Constituency | Dates |
---|---|
Aldborough | 1597 |
Yorkshire | 7 Apr. 1606, |
J.p. Yorks. (W. Riding), sheriff 1604–5.
What little we know of Gargrave is to his discredit. On his half-brother’s execution for murder, his succession to the family estates, worth £3,500 p.a., was confirmed by letters patent under the great seal and that of the duchy of Lancaster. He received at least 11 manors apart from other houses and lands. But he was addicted to drinking, gambling and extravagance. An incident long remembered in the neighbourhood was his riding through the streets of Wakefield bestowing largesse upon the mob. The cartulary of Nostell shows him disposing of his lands little by little until all had gone and he was reduced to riding with the pack horses. In that predicament, he wrote to his brother-in-law, Lord Danvers, a letter in which the charitable have detected signs of quality and talent. He sounded penitent, as well he might, having nothing left to squander.
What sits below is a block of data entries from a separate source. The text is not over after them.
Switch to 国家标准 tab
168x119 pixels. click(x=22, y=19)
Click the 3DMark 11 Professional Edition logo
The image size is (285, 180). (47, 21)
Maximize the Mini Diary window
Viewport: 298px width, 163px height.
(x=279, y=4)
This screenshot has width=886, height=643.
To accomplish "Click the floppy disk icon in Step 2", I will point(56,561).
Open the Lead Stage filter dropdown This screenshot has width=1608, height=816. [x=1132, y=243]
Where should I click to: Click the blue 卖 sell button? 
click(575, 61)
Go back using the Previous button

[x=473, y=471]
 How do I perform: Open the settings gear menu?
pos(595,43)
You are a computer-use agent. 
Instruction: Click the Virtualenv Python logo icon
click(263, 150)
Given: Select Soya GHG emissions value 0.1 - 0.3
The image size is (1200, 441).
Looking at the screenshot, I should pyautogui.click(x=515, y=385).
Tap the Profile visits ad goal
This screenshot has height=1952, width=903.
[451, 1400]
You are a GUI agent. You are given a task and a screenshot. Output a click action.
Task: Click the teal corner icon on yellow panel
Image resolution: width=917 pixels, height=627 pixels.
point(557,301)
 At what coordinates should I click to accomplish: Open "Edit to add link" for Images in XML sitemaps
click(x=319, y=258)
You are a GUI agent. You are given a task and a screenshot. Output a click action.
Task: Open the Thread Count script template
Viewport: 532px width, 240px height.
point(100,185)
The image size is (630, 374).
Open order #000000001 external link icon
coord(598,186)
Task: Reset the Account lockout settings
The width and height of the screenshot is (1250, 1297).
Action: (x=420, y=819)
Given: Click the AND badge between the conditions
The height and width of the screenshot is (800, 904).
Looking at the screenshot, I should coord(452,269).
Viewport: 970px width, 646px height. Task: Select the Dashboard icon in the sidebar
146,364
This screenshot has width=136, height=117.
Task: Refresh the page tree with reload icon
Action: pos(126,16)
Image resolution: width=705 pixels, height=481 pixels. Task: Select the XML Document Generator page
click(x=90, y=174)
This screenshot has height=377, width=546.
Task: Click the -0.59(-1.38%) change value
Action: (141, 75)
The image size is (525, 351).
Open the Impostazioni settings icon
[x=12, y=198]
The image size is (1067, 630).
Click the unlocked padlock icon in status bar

Gargrave presumably obtained his seat at Aldborough through his own family standing. He is not known to have played any active part in proceedings. No record survives of how he acquitted himself as a justice of the peace, and sheriff of Yorkshire. In the disputed county election of 1597 he was a supporter of Sir William Fairfax and Sir John Savile. In October 1601 he was to have been called upon, among other Yorkshire gentlemen, to furnish a horse or horses for Ireland, but he had gone to London. In 1638 he was found dead in an old inn with his head on a pack saddle. The family fortunes never recovered.1CSP Dom. 1601-3, p. 111; 1611-18, p. 130; Hunter, S. Yorks. ii. 212; Manning, Lives of the Speakers, 222 seq.; HMC Hatfield, vii. 412-14.
- 1. CSP Dom. 1601-3, p. 111; 1611-18, p. 130; Hunter, S. Yorks. ii. 212; Manning, Lives of the Speakers, 222 seq.; HMC Hatfield, vii. 412-14.